Upon completion of the review, the four top-rated firms were notified they had been selected as finalists and were invited to make a formal presentation regarding their proposed services. At the conclusion of the presentations, the panelists, including two outside experts, ranked the four firms. The Simon Wong Engineering team was rated the No. 1 firm by four of the panelists and placed No. 2 by the fifth panelist. In addition, the Simon Wong Engineering team was judged to be well-balanced with a highly experienced mix of qualified firms and personnel.

The project itself was first identified by the San Diego Association of Governments in the late 1980s as being worthy of funding to relieve congestion in the Highway 78 corridor. Highway 78 between Oceanside and Escondido is already severely congested in several places. The highway carries more than 100,000 trips per day and is projected to carry 150,000 trips per day by 2020 (even with rail service).

In addition, North County's population is expected to increase 74 percent by 2015. The California Department of Transportation has no plans to widen the Highway 78 corridor due to environmental constraints and high land acquisition costs.

In 1987, San Diego voters passed TransNet legislation earmarking local sales taxes for funding the future passenger rail solution. The rail line would use existing railroad right of way. In 1990, the Final Environmental Impact Report for the project was certified and in September 2001 NCTD's Board approved the final design plans for the project.

The Oceanside-Escondido Rail Project will convert a 22-mile lightly used freight rail corridor into a Diesel Multiple Unit passenger rail system. The existing right-of-way is roughly parallel to State Highway 78 and connects the cities of Oceanside, Vista, San Marcos and Escondido with surrounding unincorporated areas of San Diego County.

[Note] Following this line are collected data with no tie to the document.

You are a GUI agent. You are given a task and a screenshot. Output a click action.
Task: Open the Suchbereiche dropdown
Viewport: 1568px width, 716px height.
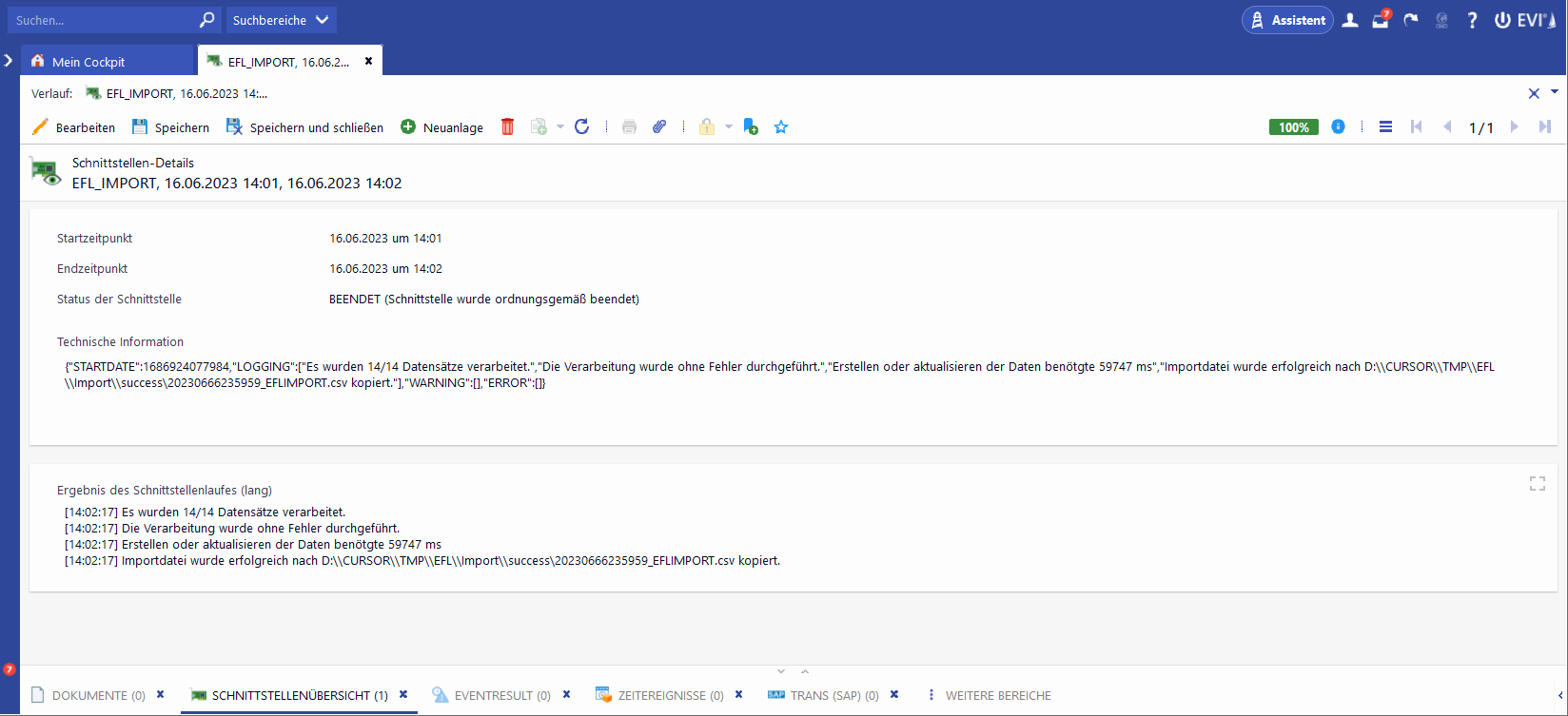tap(281, 20)
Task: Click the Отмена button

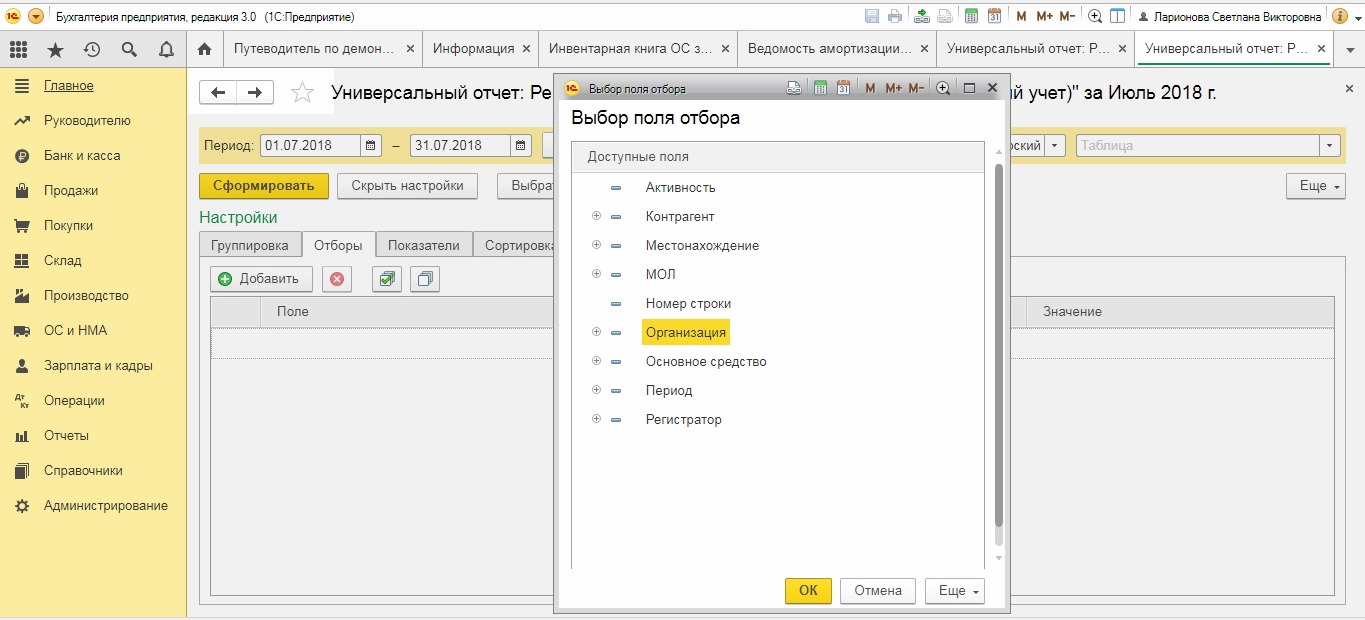Action: pyautogui.click(x=878, y=591)
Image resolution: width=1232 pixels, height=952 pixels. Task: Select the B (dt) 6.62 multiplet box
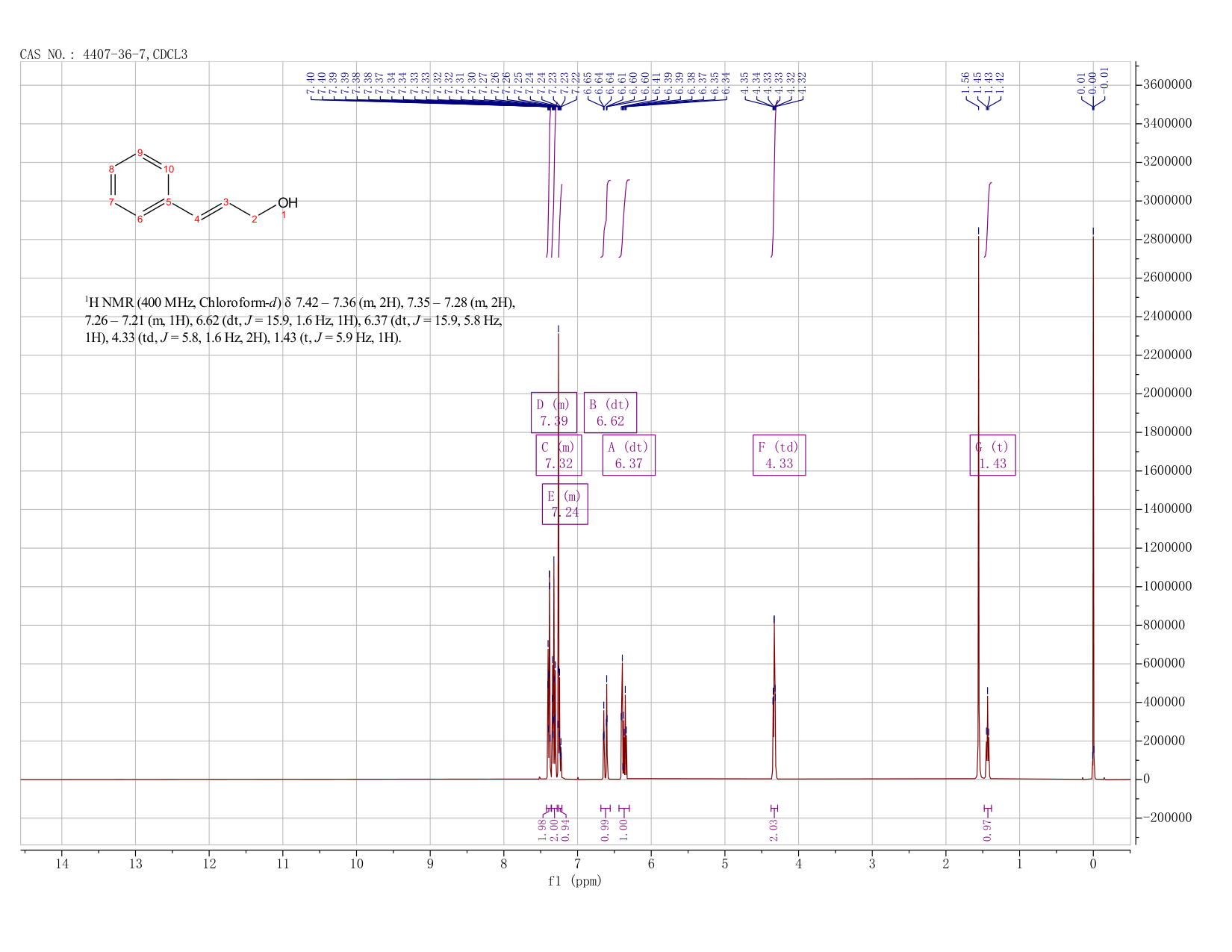pos(610,412)
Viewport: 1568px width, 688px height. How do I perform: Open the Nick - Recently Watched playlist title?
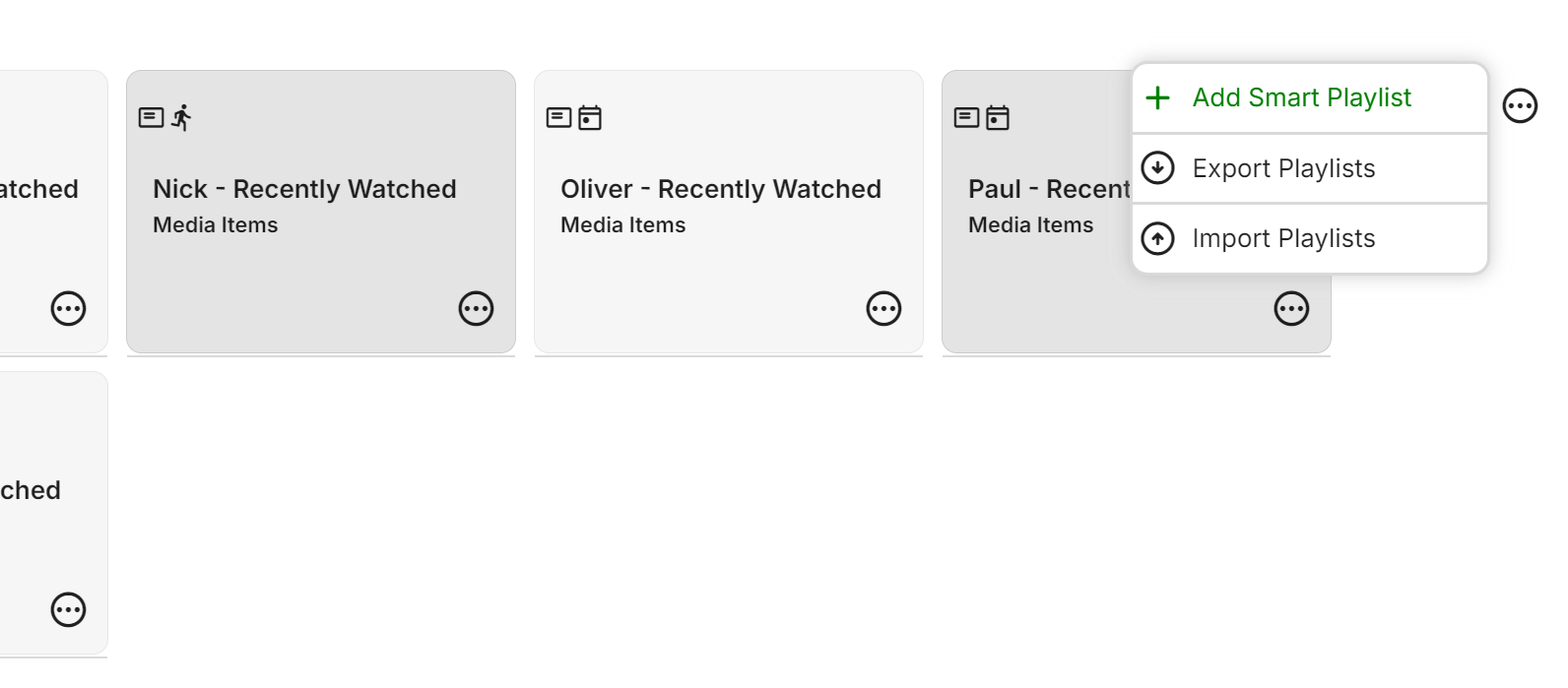click(304, 189)
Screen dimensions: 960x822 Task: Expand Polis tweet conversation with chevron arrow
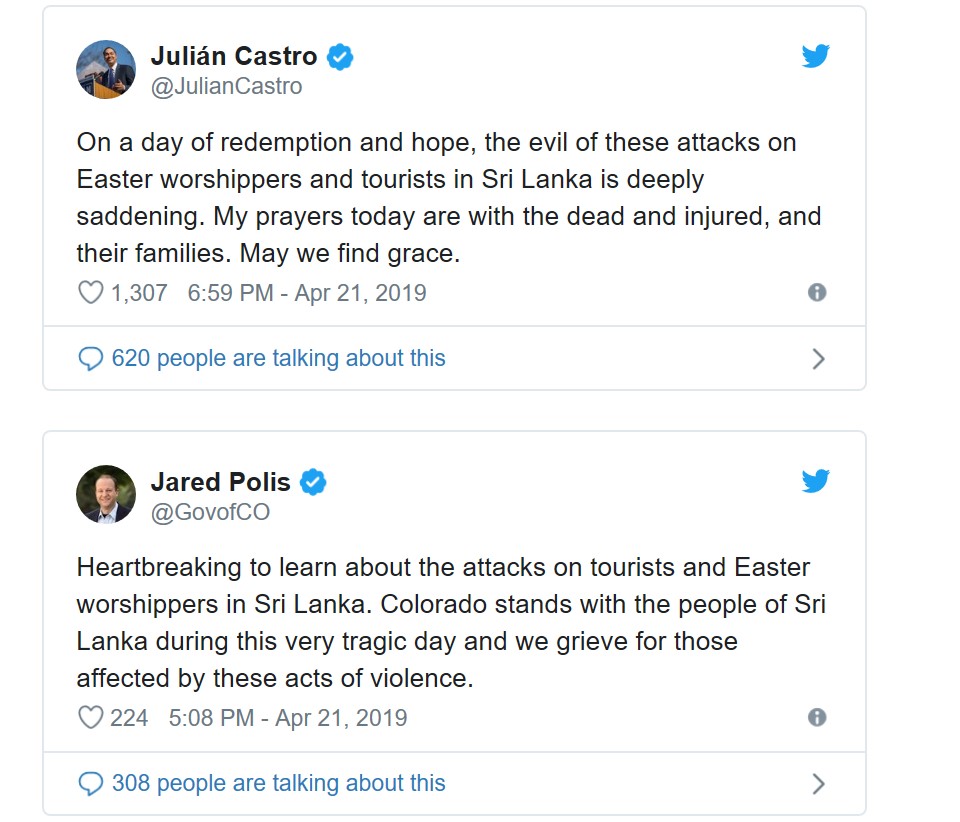point(818,784)
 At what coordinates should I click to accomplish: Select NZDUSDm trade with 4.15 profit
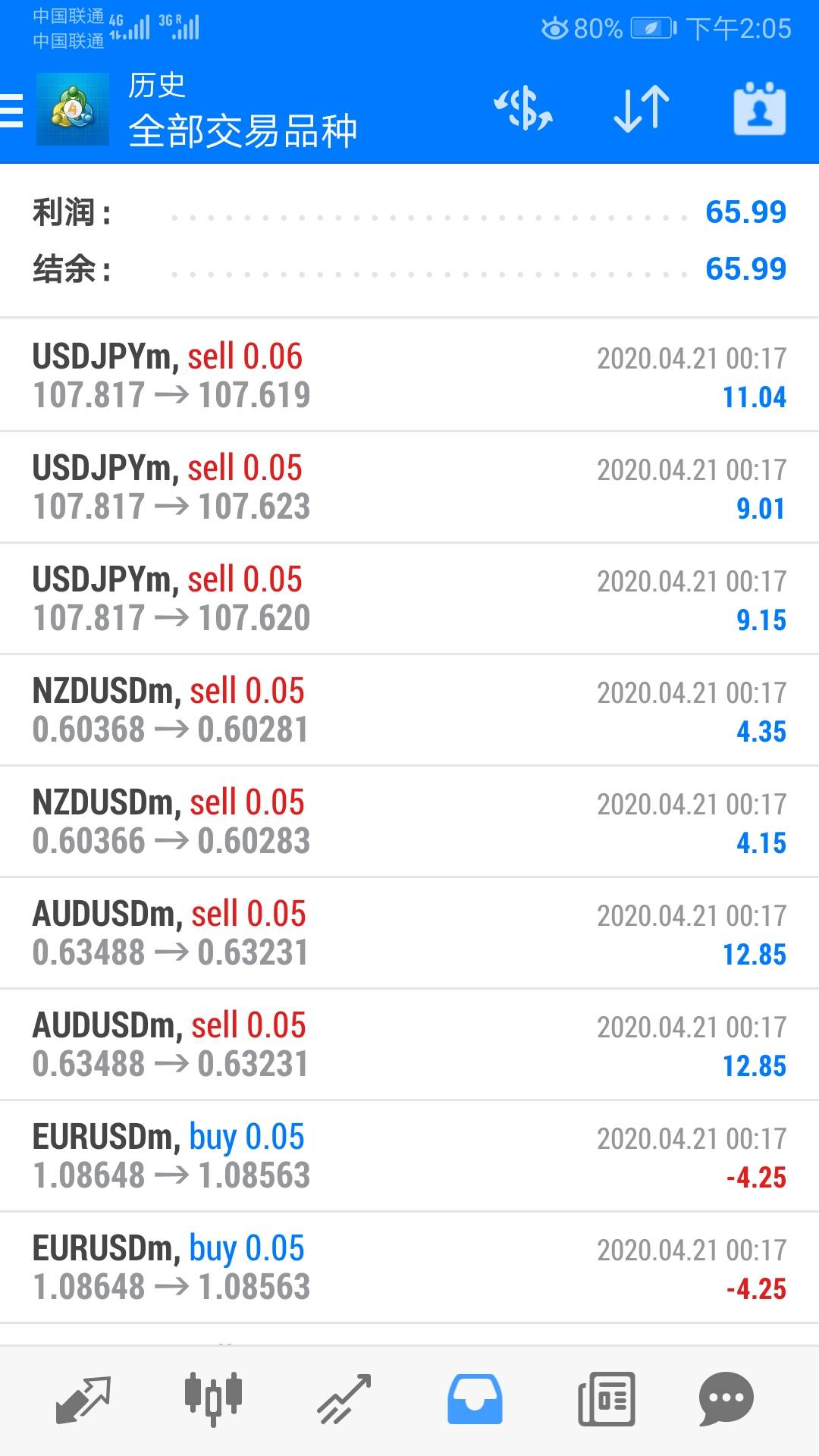pyautogui.click(x=410, y=821)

The project includes the construction of 15 stations, as well as 1.7 miles of new track into California State University at San Marcos. NCTD will operate four two-car trains, each with a seating capacity of 150 (75 per car). Once implemented, the new system will accommodate a maximum of 68 passenger trains per day. Ridership is projected to be over 12,000 per day in 2005 with 19,000 estimated riders in 2020.

The rail project will encourage continued economic development of the corridor by providing existing businesses easy access and allowing new transit-oriented development around stations. In addition, links will be available to rail connections via the Coaster, Amtrak and Metrolink at Oceanside Transit Center. Connections to NCTD bus service will be available at all stations with major transfer points at the Escondido, Palomar College, California State University at San Marcos, Vista and Oceanside Transit Centers.

In terms of project funding developments, the most significant ongoing effort is securing a formal commitment from the federal government through the Federal Transit Administration. This lengthy and complex process will soon yield a Full Funding Grant Agreement. NCTD received confirmation that the project is the only proposed project in the United States that is rated "highly recommended." The grant agreement totals $152.1 million in Section 5309 New Starts monies and is expected to be finalized later this summer.

Other funding currently secured includes $80 million from the California Transportation Commission in State Traffic Congestion Relief Funds. This is in addition to $29.1 million in Regional State Transportation Improvement Program funding and Proposition 108 (Passenger Rail and Clean Air Bond Act of 1990) funds; $90.3 million has been secured in local STIP and TransNet funds.